The small badge depicted a rainbow-striped heart, which the pupil said he had brought back from the Edinburgh Pride march the previous weekend. He reportedly "no longer feels comfortable going to school", and said homophobia from staff members felt "much more scar[y] than when I encountered the same from other pupils". 

At a time when four Scottish party leaders are gay, and the new Westminster parliament included a record number of LGBTQ MPs, the political world is making progress in promoting equality. But education, it seems, has not kept up. According to research from LGBT rights campaigners Stonewall, 40 per cent of LGBT pupils across the UK reported being taught nothing about LGBT issues at school. Among trans students, 44 per cent said school staff didn’t know what "trans" even means.
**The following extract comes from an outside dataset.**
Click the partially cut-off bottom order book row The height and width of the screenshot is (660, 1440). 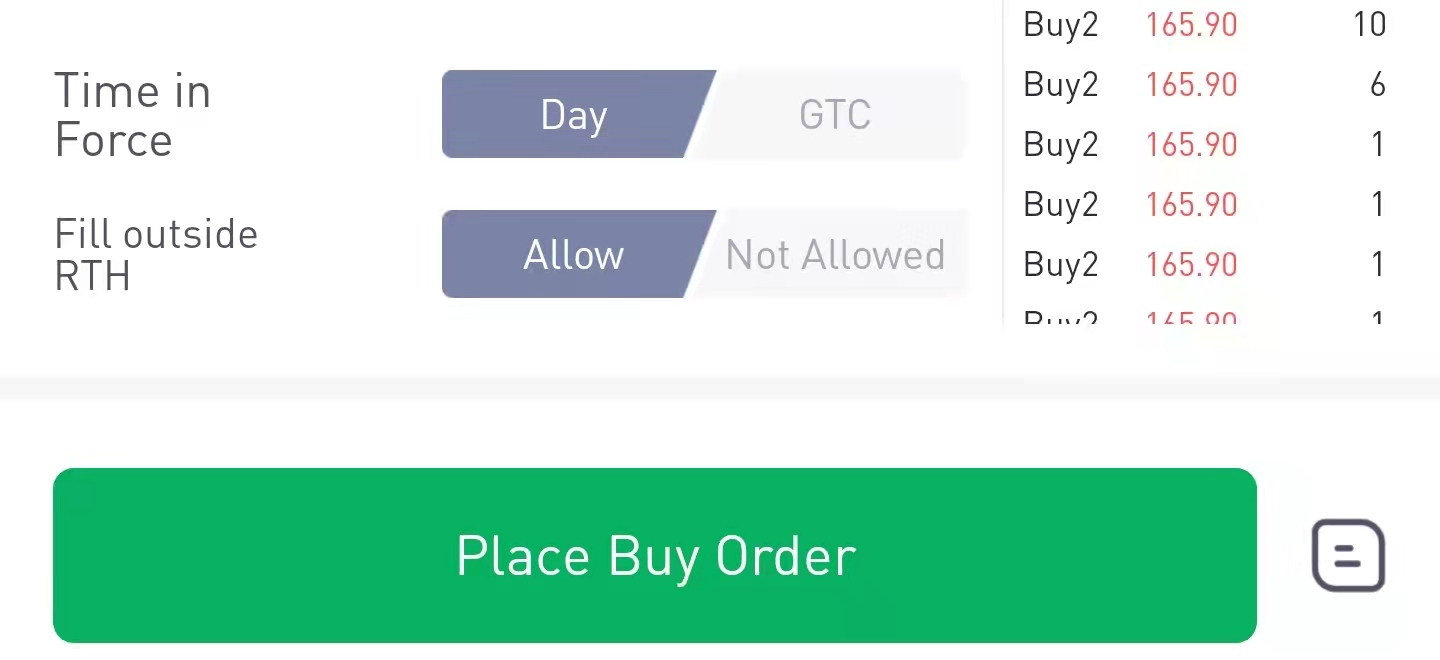(x=1200, y=318)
The need for teacher training and curriculum reform is at the top of campaigners' agendas. "We're disappointed but not surprised by this example," says Jordan Daly, the co-founder of Time for Inclusive Education [TIE]. His grassroots campaign focuses on making politicians and wider society aware of the reality LGBTI school students in Scotland face. "We're in schools on a monthly basis, so we know this is by no means an isolated incident." 
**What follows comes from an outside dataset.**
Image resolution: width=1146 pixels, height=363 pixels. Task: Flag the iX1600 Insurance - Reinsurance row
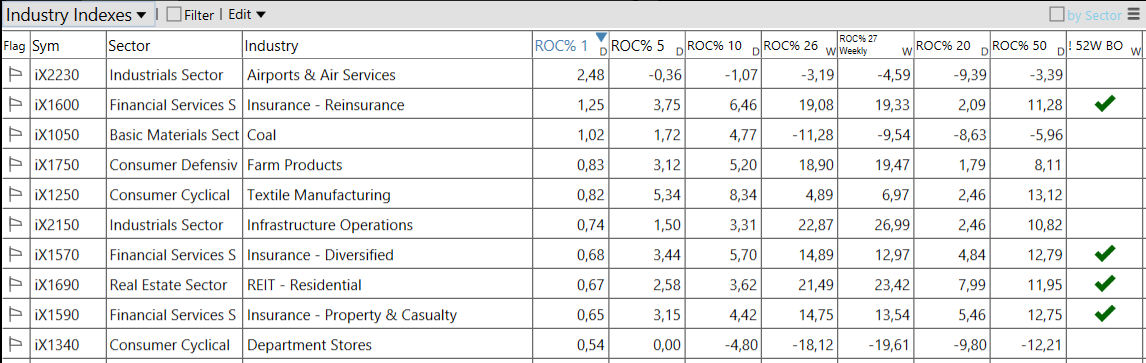pos(15,104)
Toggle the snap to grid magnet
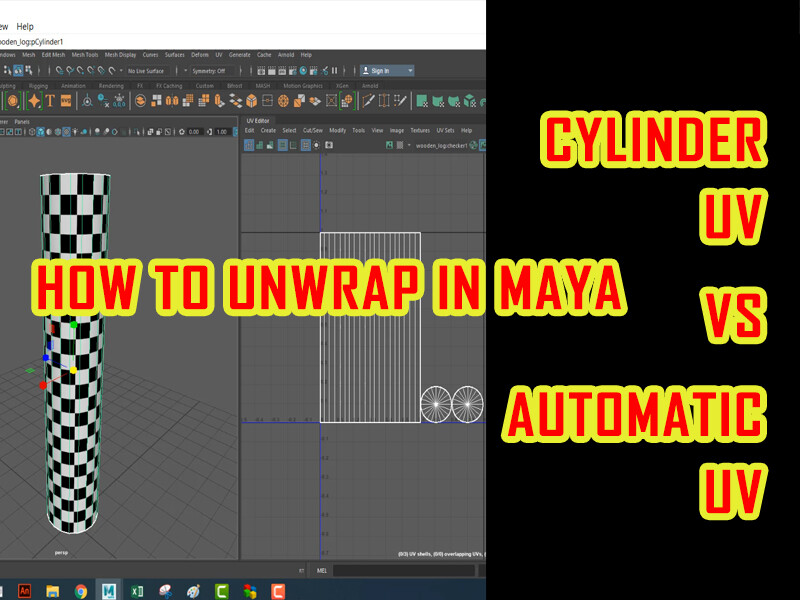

Studies have repeatedly shown a startling level of self-harm and mental illness reported by LGBTI school students. Trans students are particularly at risk. In 2015, Daly and colleagues began a tour of schools. Shocking stories included one in which a teacher singled out a trans pupils for ridicule in front of the class. More commonly, though, staff told them the same story: we just don't know what we're allowed to say about gay relationships. 

This is the point, according to Daly - retraining, or rather the lack of it. For some of those teachers trained during the 1980s and 1990s, when Section 28 prevented local authorities from "promoting homosexuality", confusion still reigns about what they can and cannot teach - or even mention in front of their pupils. 

The infamous clause was specific in its homophobia: the "acceptability of homosexuality as a pretended family relationship" could not be mentioned in schools. But it's been 17 years since the clause was repealed in Scotland - indeed, it was one of the very first acts of the new Scottish Parliament (the rest of the UK followed suit three years later). Why are we still hearing this archaic language? 

"We repealed, we clapped and cheered, and then we just forgot," Daly says. After the bitter campaign in Scotland, in which an alliance of churches led by millionaire businessman Brian Souter poured money into "Keeping the Clause", the government was pleased with its victory, which seemed to establish Holyrood as a progressive political space early on in the life of the parliament. But without updating the curriculum or retraining teaching staff, Daly argues, it left a "massive vacuum" of uncertainty. 

The Stonewall research suggests a similar confusion is likely across the UK. Daly doesn't believe the situation in Scotland is notably worse than in England, and disputes the oft-cited allegation that the issue is somehow worse in Scotland's denominational schools. Homophobia may be "wrapped up in the language of religious belief" in certain schools, he says, but it's "just as much of a problem elsewhere. The TIE campaign doesn't have different strategies for different schools." 

After initial disappointments - their thousands-strong petition to change the curriculum was thrown out by parliament in 2016 - the campaign has won the support of leaders such as Nicola Sturgeon and Kezia Dugdale, and recently, the backing of a majority of MSPs. The Scottish government has set up a working group, and promised a national strategy. 

But for Daly, who himself struggled at a young age with his sexuality and society's failure to accept it, the matter remains an urgent one.  At just 21, he can reel off countless painful stories of young LGBTI students - some of which end in tragedy. One of the saddest elements of the story from St Kentigern's is that the pupil claimed his school was the safest place he had to express his identity, because he was not out at home. Perhaps for a gay pupil in ten years time, that will be a guarantee.